21.11.2017 — Supreme Court: Person Selling Property Twice Will Be Liable For Final Purchaser’s Losses
In the Digest of Court Practice No. 4 (2017) the Supreme Court examined a typical situation when a property is sold twice in chain order, and finally one of the final purchasers is unable to obtain the title to the property. At that challenging the last transaction and filing a claim for the recovery of the purchase price are often non-effective remedies. The Supreme Court declared that in such a case the final purchaser may file a claim to the first seller that sold the property twice and seek compensation for damages.

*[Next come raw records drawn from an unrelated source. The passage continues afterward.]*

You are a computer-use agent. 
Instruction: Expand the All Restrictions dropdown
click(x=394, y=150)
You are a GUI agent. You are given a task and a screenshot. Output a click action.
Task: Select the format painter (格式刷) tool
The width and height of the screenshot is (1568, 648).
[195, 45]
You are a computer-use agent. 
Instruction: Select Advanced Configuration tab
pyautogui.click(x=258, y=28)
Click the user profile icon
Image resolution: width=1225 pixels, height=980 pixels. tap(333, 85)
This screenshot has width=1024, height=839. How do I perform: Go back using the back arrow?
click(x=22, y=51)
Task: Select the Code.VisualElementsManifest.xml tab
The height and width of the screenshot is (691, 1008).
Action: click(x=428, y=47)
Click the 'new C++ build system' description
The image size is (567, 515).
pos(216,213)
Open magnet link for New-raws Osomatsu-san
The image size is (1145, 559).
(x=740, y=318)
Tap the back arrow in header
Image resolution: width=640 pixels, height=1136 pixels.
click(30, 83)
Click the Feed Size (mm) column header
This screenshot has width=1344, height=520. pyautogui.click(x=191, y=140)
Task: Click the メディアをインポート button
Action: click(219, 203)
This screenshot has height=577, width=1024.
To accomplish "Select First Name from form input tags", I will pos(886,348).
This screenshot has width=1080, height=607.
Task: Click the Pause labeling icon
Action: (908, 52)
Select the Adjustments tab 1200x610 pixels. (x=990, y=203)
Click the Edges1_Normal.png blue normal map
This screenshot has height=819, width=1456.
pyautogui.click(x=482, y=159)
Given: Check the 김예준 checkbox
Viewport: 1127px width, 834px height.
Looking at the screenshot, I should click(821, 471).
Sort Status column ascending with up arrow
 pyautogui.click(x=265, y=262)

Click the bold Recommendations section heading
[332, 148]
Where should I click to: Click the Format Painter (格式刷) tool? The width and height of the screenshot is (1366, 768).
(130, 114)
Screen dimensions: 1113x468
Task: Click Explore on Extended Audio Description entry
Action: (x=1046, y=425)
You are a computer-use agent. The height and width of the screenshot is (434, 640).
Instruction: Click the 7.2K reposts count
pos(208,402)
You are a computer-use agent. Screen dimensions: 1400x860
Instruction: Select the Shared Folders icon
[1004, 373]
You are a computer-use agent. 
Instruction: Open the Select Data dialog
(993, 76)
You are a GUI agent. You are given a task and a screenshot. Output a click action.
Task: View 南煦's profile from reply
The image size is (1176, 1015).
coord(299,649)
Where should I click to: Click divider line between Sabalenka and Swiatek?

The Supreme Court resolved a problem that has been essential in the court practice, namely when a seller intentionally sells a property to two purchasers. In the case adjudicated by the court the bad-faith purchaser sold the property to several purchasers, after that it was resold in chain order. The final purchaser paid the purchase price, but received no ownership title. Moreover, he could not claim the property from another final purchaser that acquired it in chain order due to the rules on the protection of innocent purchaser. The disadvantaged purchaser filed a claim against the last seller, but only managed to recover losses in part. Then the purchaser tried to recover his losses from the first seller that initiated the double sale.
The court of the first instance and the appellate court dismissed the claim for the lack of evidence of the fact that the first seller and the last seller acted together. Still, the Supreme Court granted the claim and explained that the torts liability may be applied in this case (Article 1064 of the Russian Civil Code) and the claim may be filed against the person whose actions initially caused the loss, namely the first seller.
At that the Supreme Court highlighted that the fact that the purchaser has already been awarded compensation of losses from the last seller does not preclude him from filing another claim to the first delinquent seller in case the last seller is unable to repay the awarded sum of losses. Otherwise the purchaser would be deprived of the right to judicial protection and his infringed rights would not be restored.
20.11.2017 — Russian Government Increases Taxes Despite Moratorium On Raising Tax Burden
The recently adopted law on the federal budget for 2018-2020 provides for the increase of the existing duties and introduces new charges. Despite the fact that these duties and charges formally are not classified as taxes, they will raise the overall tax burden on business by more than Rubles 100 bln. (approximately USD mln. 1,715). Therefore the entrepreneurship called the Russian President’s attention to the fact that such an increase violates the President’s moratorium on the raise of the tax burden, introduced in 2014 and effective till the end of 2018.
The representatives of the major business unions (Russian Union of Industrialists and Entrepreneurs, Business Russia, Chamber of Commerce and Industry, Opora Russia) addressed an official letter to the Russian President Vladimir Putin arguing that the recently adopted law on the federal budget for the next year and the planning period (2018-2020) violates the 4-year long moratorium on the stability of the tax burden in 2014-2018.
The recently adopted budget introduces three new duties: disposal charge for capital equipment in heavy engineering and power engineering industries, investment duty in sea ports and fees for importing plant and equipment. Moreover, the existing duties will increase, too. For example, the disposal charge for automobiles increased by 15%. At that from a formal perspective such payments are not classified as taxes, still, according to the experts, are of a fiscal nature and in any case rise the tax burden.
According to the authors of the letter, the increase of the tax burden will inevitably lead to the disinvestment to the Russian business. Thus, the manufacturing cost will increase in all spheres, and as a result the price of goods for the final consumers will increase, too.